Extrait choisi:
# # # # #
1 - "... le pauvre n’est pas objet de charité, mais sujet de combat commun."


 -
C'est donc votre mère qui vous emmène régulièrement à l'église, qui vous transmet cette attention à la pauvreté, aux pauvres, et aux Marocains. Mais comment êtes-vous passé de la charité chrétienne à un début de conscience politique?

C'est qu'on m'a bien enseigné le souci des autres!

 - Vous auriez pu en rester à la charité.

Oui, tout à fait. Mais ce n'était pas du tout ce qu'on m'a enseigné. On ne m'a pas enseigné que les pauvres seraient des pauvres pour toujours et qu'ils étaient là pour nous permettre de gagner notre salut en leur faisant la charité! Non, on gagnait son salut en luttant avec le pauvre, en étant avec lui contre l'égoïsme, en étant en empathie. Mais là, je parle d'une époque... j’avais moins de dix ans, je n’étais pas encore très construit.
Comment mieux vous l’expliquer? Quand j’habitais rue Molière à Tanger, il y avait un pauvre aveugle qui mendiait en bas de mon appartement et il suppliait en espagnol “Da me limona por dios”, et moi, depuis le balcon, je devais avoir 5, 6 ans, je suppliais avec lui “Limona por dios”!!! Ce n’était pas “j’ai honte de te voir dans cet état”, non c’était plutôt “je suis avec toi”. Ce n’est pas l’attitude des dominants qui font la charité pour se contempler eux-mêmes, ou, comme chante Brel, qui vont à la messe pour voir si les pauvres portent les chaussettes qu’ils leur ont tricotées. Ce n’était pas du tout cet état d’esprit-là. C’était plutôt de la compassion active. En jargon actuel je dirais : le pauvre n’est pas objet de charité, mais sujet de combat commun.
# # # # #
Données fournies:
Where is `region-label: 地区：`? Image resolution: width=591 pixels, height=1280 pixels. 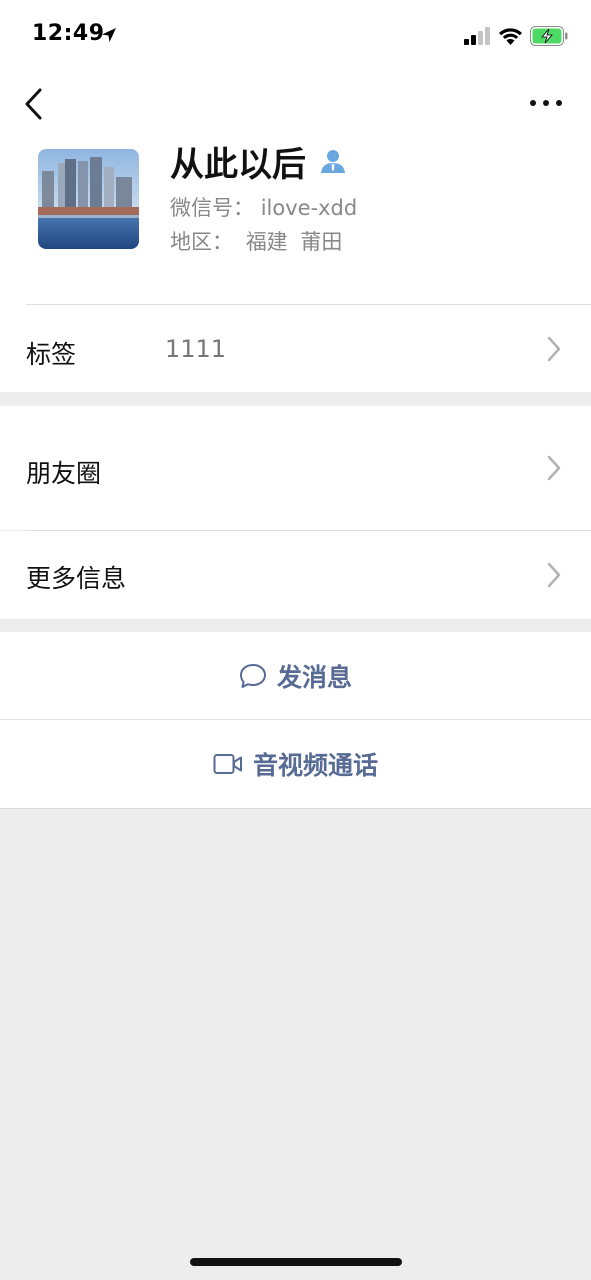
# # # # #
Consigne: Poursuivez, s'il vous plaît, l'entretien sur la charité et les pauvres après sa dernière phrase.

Réponse:
 - Une forme de camaraderie?

Je ne peux pas me rendre compte, c’est trop loin. Mais c’était bien plus de l’identification aux pauvres... C’est précisément parce que nous sommes semblables que sa souffrance était insupportable! Et non parce qu’il était là pour souffrir et mettre à l’épreuve ma charité.
Je me souviens quand, des années plus tard, après avoir été ministre de l’Enseignement professionnel dans le gouvernement de Lionel Jospin, j’étais allé  au rassemblement du forum social mondial à Porto Alegre au Brésil. La séance d’ouverture dans un grand gymnase rempli d’enseignants brésiliens était consacrée à l’éducation. Ça commence par un hommage à Pierre Bourdieu. L’ambiance était créée. Puis débute le meeting. Le ministre de l’Enseignement supérieur brésilien était membre du parti de Lula. Il commence un véritable prêche. Il explique : “Nous allons réformer toute la politique de l’université et voilà comment nous allons le faire : regardons l’université avec l’œil d’un pauvre.” Et il commence à développer son plan à partir des tribulations du pauvre qui se demande comment envoyer son gamin à l’université. Une analyse fulgurante pour moi. Je me suis dit, je connais ce discours! J’entendais un écho... de ce qui m’avait été enseigné dans mon enfance. Mais cet homme en faisait une méthode concrète de gouvernement, et c’était formidable.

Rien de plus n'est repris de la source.